The LOFAR Two-metre Sky Survey: VII. Third Data Release

Abstract

We present the third data release of the LOFAR Two-metre Sky Survey (LoTSS-DR3). The survey images cover 88% of the northern sky and were created from 12,950 hrs of data (18.6 PB) accumulated over 10.5 years. The images were produced through direction-independent and direction-dependent calibration pipelines that correct for instrumental effects as well as spatially and temporally varying ionospheric distortions. In our 120-168 MHz continuum mosaic images with an angular resolution of 6 arcsec (9 arcsec below declination 10$^\circ$) we catalogue 13,667,877 sources, formed from 16,943,656 Gaussian components. The scatter in the astrometric precision approximately follows the expected noise-like behaviour but with an additional systematic component of at least 0.24 arcsec that is likely due to calibration imperfections. The random flux density scale error is 6%, while the systematic offset was previously shown to be within 2%. The median sensitivity of our mosaics is 92$μ$Jy beam$^{-1}$. Completeness simulations, accounting for realistic source models, time- and bandwidth-smearing effects, and astrometric errors, indicate that we detect more than 95% of compact sources with integrated flux densities exceeding 9 times the local root mean square (RMS) noise. However, the recovered source counts in a particular integrated flux density bin do not match the injected counts until flux densities exceed 45 times the local RMS noise. The Euclidean-normalised differential source counts derived from the survey constrain the radio source population over five orders of magnitude and are in good agreement with previous deep and wide-area surveys. All data products are publicly available, including catalogues, individual-field Stokes I, Q, U, and V images, mosaicked Stokes I images, and $uv$ data with associated direction-dependent calibration solutions.

Figures (15)

• Figure 1: Top: Re-projection of the LoTSS-DR3 mosaic images. Bottom: Corresponding RMS image.
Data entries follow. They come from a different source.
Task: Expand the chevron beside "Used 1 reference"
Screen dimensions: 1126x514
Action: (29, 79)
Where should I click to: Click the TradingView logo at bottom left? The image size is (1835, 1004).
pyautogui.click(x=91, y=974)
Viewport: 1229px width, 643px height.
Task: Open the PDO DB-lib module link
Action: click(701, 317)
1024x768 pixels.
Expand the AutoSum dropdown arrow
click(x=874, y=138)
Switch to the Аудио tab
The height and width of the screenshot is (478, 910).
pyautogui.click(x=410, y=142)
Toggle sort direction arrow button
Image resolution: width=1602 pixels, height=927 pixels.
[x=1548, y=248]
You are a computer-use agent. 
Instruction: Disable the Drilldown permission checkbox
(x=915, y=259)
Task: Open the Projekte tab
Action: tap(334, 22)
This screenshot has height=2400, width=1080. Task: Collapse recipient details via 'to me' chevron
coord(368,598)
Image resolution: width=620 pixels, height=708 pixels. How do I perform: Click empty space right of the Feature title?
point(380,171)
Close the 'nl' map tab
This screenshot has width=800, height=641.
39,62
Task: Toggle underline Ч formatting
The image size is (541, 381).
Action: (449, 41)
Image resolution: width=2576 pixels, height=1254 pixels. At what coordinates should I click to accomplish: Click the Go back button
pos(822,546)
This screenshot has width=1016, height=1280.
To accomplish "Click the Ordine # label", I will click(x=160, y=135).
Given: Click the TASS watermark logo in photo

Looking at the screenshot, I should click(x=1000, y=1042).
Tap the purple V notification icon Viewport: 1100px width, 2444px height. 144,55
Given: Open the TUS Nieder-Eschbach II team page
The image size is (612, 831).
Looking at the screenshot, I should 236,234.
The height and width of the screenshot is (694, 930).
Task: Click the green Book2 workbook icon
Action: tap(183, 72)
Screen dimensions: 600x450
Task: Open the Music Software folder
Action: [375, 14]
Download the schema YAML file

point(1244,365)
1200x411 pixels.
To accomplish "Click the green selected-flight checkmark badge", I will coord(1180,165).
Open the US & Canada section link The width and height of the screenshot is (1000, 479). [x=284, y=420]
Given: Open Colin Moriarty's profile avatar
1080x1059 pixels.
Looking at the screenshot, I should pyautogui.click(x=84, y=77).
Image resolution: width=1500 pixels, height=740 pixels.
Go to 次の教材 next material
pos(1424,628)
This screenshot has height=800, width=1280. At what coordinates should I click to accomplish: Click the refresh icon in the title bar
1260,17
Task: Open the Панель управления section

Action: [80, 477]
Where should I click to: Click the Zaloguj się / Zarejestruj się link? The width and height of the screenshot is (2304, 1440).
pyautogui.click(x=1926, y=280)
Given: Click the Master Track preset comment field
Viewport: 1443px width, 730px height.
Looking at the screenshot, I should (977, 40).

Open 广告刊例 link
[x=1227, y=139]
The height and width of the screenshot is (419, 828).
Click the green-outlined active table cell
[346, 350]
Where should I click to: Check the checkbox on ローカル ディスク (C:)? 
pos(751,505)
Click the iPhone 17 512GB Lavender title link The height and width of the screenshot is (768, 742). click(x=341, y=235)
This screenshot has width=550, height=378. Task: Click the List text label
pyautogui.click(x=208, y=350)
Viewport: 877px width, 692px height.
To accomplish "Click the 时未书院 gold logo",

The yellow and blue outlines show the LoTSS-DR1 and LoTSS-DR2 areas, which cover 2% and 27% of the northern sky, respectively. The black outline in the bottom panel shows the LoTSS-DR3 coverage of 88% of the northern sky. The large grey circles show regions that are within 10$^\circ$ of the bright radio sources Cassiopeia A, Cygnus A, Taurus A, Hercules A, or Virgo A. The small grey dots show the locations of the 3,168 LoTSS pointings of which 2,551 are included in this data release.
• Figure 2: Breakdown of the computational time for a typical DDF-pipeline run on a standard 8 hr observation with 48 MHz bandwidth. The total runtime is 75 hrs using 60 CPU cores on a node with AMD EPYC Bergamo processors (128 cores per socket). The runtime includes the creation of all Stokes I, Q, U, and V science products, five Stokes I imaging cycles, and four calibration cycles.
• Figure 3: Distribution of the mean RA (top) and Dec (bottom) astrometric offsets between LoTSS-DR3 and FIRST for the different LoTSS-DR3 individual pointing and mosaic catalogues. For the individual pointing catalogues, we show the distribution of mean offsets both before and after the astrometric corrections described in Sec. \ref{['Sec:astrometric']} were applied.
• Figure 4: Flux density scale alignment of LoTSS-DR3. Top: Median ratio of the catalogued integrated flux density between pointing P028+41 and the neighbouring fields before any correction to the flux density scale has been applied. The colour background shows the plane fit to the integrated flux density ratios that we use to align this pointing with the neighbouring fields. The colour bar corresponds to both the points and the background. Bottom: How the distribution of the median integrated flux density scale ratio changes as different iterations of the alignment corrections are progressively applied. The standard deviations of the fitted Gaussian functions are displayed in the legend.
• Figure 5: Top: Individual pointing 'matched RMS' as a function of observation date (green) together with the raw RMS measured from the images. The 'matched RMS' is the raw RMS adjusted to account for observation elevation, duration and bandwidth differences; it is scaled to match an 8 hr 231 sub-band observation at optimal elevation ($\sigma_{Matched} = \sigma_{Measured} \times \cos(\pi/2 - \epsilon)^2 \times \left( \frac{(1-F)\times T \times N_{SB}}{8.0\times231} \right)^{0.5}$ ), where $\epsilon$ is the elevation, $F$ is the fraction flagged, $T$ is the observation duration in hours, and $N_{SB}$ is the number of sub-bands. Also plotted is the flagging fraction and the daily total number of sunspots (Clette_2015) which gives an indication of the solar activity throughout the observing range. Middle: RMS adjusted to account for observation duration and bandwidth demonstrating that the expected elevation dependence is observed. Bottom: Histogram of the raw and matched RMS values.